The Man Who Shot Liberty Valance is one of John Wayne‘s most iconic roles. However, he didn’t have the most enjoyable time behind-the-scenes. Wayne’s frequent collaborator, John Ford, gave him a difficult time. As a result, he was “ready for a fight” with co-star Woody Strode, who once explained the severity of the situation.

John Wayne plays it tough as Tom Doniphon in ‘The Man Who Shot Liberty Valance’

'The Man Who Shot Liberty Valance' John Wayne as Tom Doniphon, James Stewart as Ransom Stoddard, and Woody Strode as Pompey standing in front of a wagon looking at each other in Western costumes
L-R: John Wayne as Tom Doniphon, James Stewart as Ransom Stoddard, and Woody Strode as Pompey | Michael Ochs Archives/Getty Images

The Man Who Shot Liberty Valance finds Wayne playing a local man named Tom Doniphon in a small Western town. Senator Stoddard (James Stewart) comes into town for his funeral, which confuses the press. However, the distinguished man tells the story of how Tom helped protect him against a crew of outlaws led by Liberty Valance (Lee Marvin).

Moviegoers embraced Wayne’s signature dialogue delivery. The Man Who Shot Liberty Valance includes one of Wayne’s most iconic words: “pilgrim.” He repeatedly calls Stewart’s Stoddard this, which was an insult within the time period. Nevertheless, Tom maintains Western masculinity as shown in both his narrative and the way the actor plays the part. The character is typically accompanied by his handyman, Pompey (Strode)

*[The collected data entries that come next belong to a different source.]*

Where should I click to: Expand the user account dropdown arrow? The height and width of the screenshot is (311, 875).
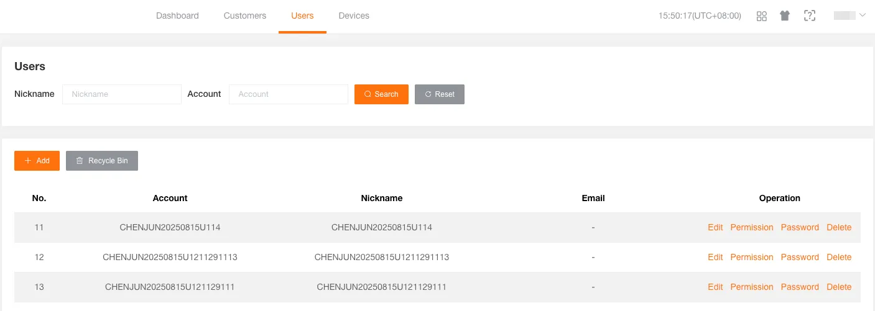tap(862, 16)
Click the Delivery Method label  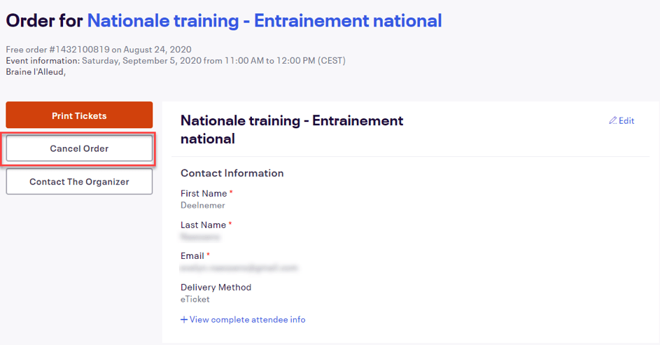pyautogui.click(x=216, y=287)
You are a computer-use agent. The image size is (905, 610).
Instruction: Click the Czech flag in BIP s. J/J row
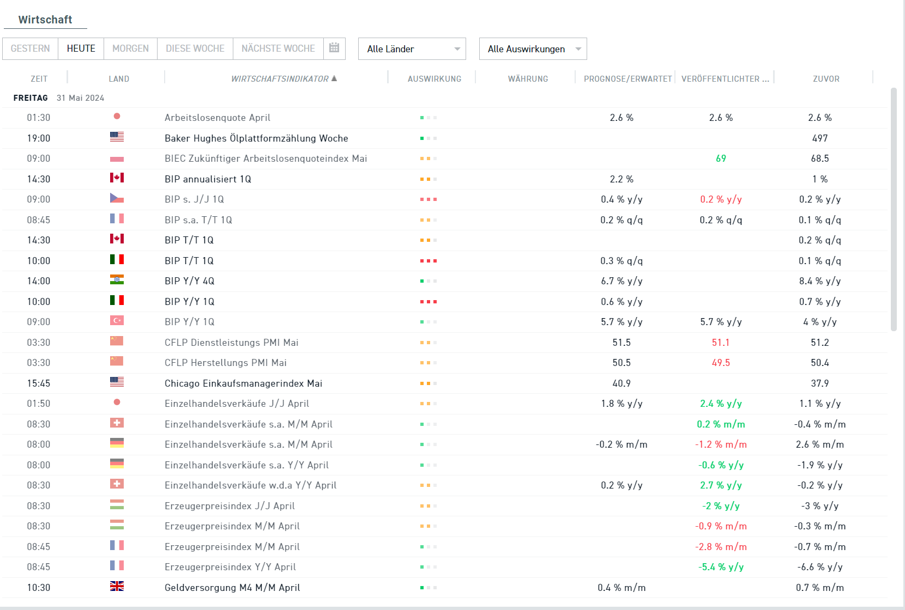[117, 198]
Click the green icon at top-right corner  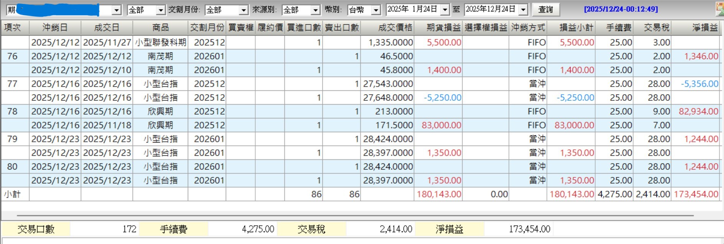click(x=720, y=8)
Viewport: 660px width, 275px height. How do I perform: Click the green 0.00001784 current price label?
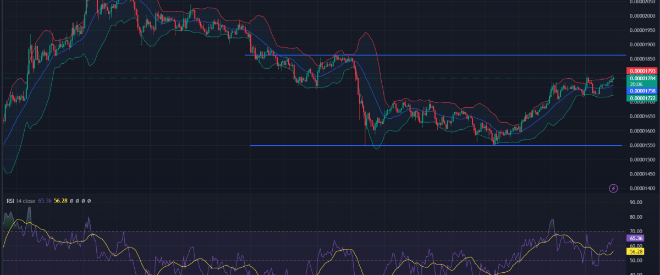coord(642,78)
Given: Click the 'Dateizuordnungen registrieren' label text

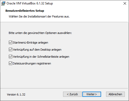Looking at the screenshot, I should tap(32, 63).
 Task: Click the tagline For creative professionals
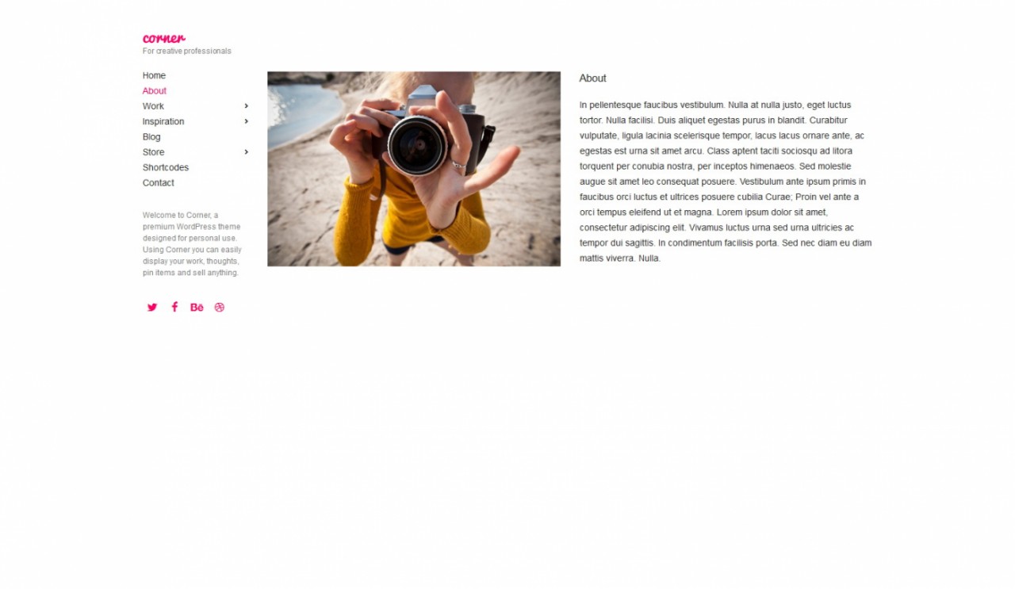[x=187, y=52]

John Wayne was ‘ready for a fight’ with co-star Woody Strode

Michael Munn’s John Wayne: The Man Behind the Myth chronicles the iconic actor’s career, including his work on The Man Who Shot Liberty Valance. Ford repeatedly harrassed Wayne on the set with rude remarks that intentionally pushed his buttons. However, the actor took it out on Strode.

“This really pissed Wayne off but he would never take it out on Ford,” Strode said. “He ended up taking it out on me. We had one of the few outdoor scenes where we hightail it out to his ranch in a wagon. He’s driving and I’m kneeling in the back of the wagon. Wayne was riding those horses so fast that he couldn’t get them to stop. I reached up to grab the reins to help, and he swung and knocked me away.”

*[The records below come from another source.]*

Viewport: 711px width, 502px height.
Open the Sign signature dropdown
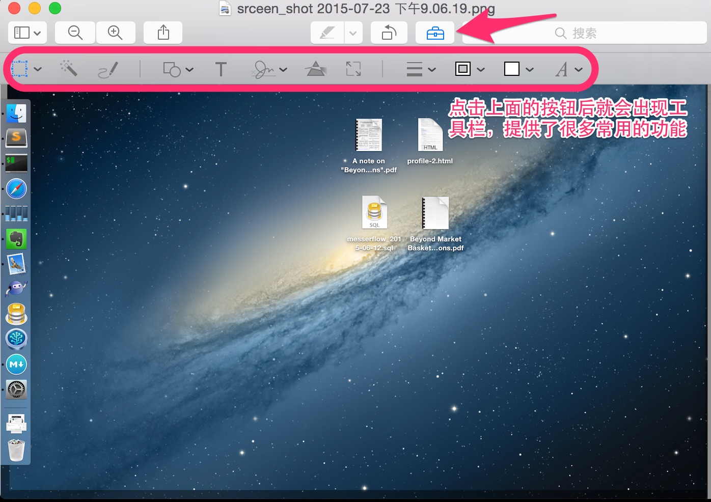click(x=269, y=69)
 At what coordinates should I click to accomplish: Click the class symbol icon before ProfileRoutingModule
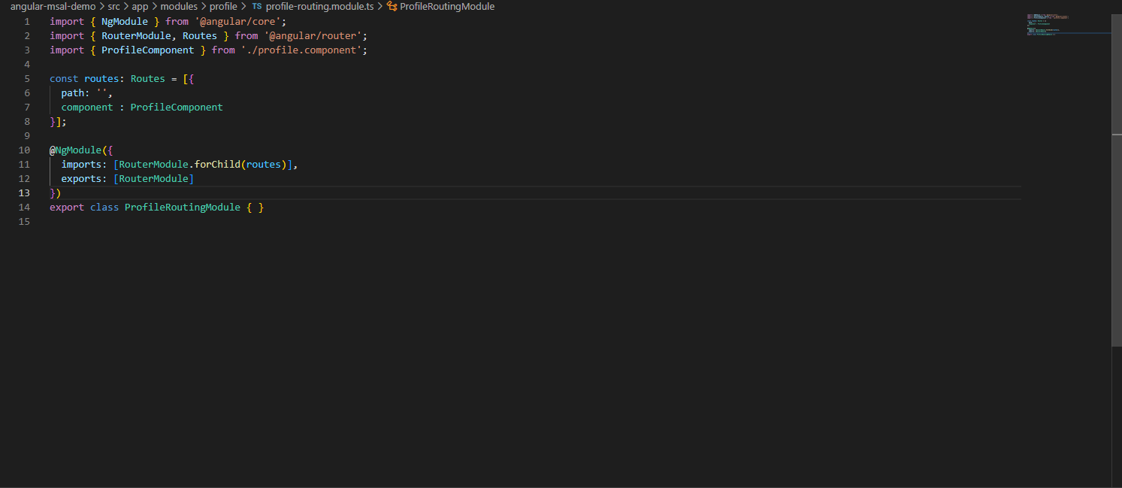(392, 6)
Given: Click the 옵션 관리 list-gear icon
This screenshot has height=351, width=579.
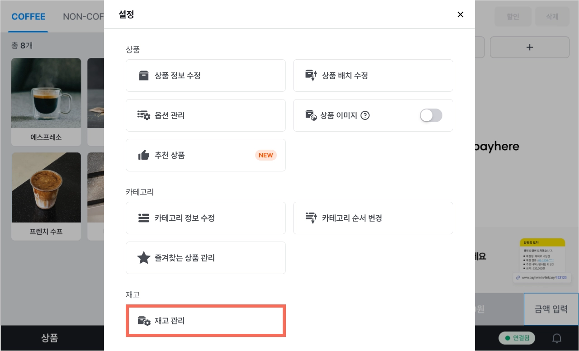Looking at the screenshot, I should point(143,115).
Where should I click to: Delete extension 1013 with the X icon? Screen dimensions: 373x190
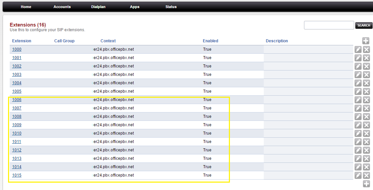(x=366, y=159)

Strode continued: “When the horses finally stopped, Wayne fell out of the wagon and jumped off ready for a fight. I was in great shape in those days and Wayne was just getting a little too old and a little too out of shape for a fight. But if he’d started on me, I would have flattened him. Ford knew it, and he called out, ‘Woody, don’t hit him. We need him.’”

However, Wayne ultimately calmed down to allow them to continue filming. Nevertheless, Strode felt that “miserable” tension on the set as a result of Ford’s behavior.

“Wayne calmed down, and I don’t think it was because he was afraid of me,” Strode recalled. “Ford gave us a few hours’ break to cool off. Later Wayne said to me, ‘We gotta work together. We both gotta be professionals.’ But I blame Ford for all that trouble. He rode Wayne so hard, I thought he was going to go over the edge. What a miserable film to make.”

James Stewart has top billing on ‘The Man Who Shot Liberty Valance’

The Man Who Shot Liberty Valance ultimately gives Stewart top billing over Wayne in all of the promotional materials. However, the film itself and the theatre marquees place Wayne’s name above his co-star. Some audiences contemplate which role is truly the main character of the story, as they both experience hardship and change.

However, neither actor would get an Oscar nomination for their performances in one of the greatest Western movies ever made. The Man Who Shot Liberty Valance only earned a nomination for Best Costume Design, although it lost to What Ever Happened to Baby Jane? Nevertheless, the movie remains a vital part of cinema history.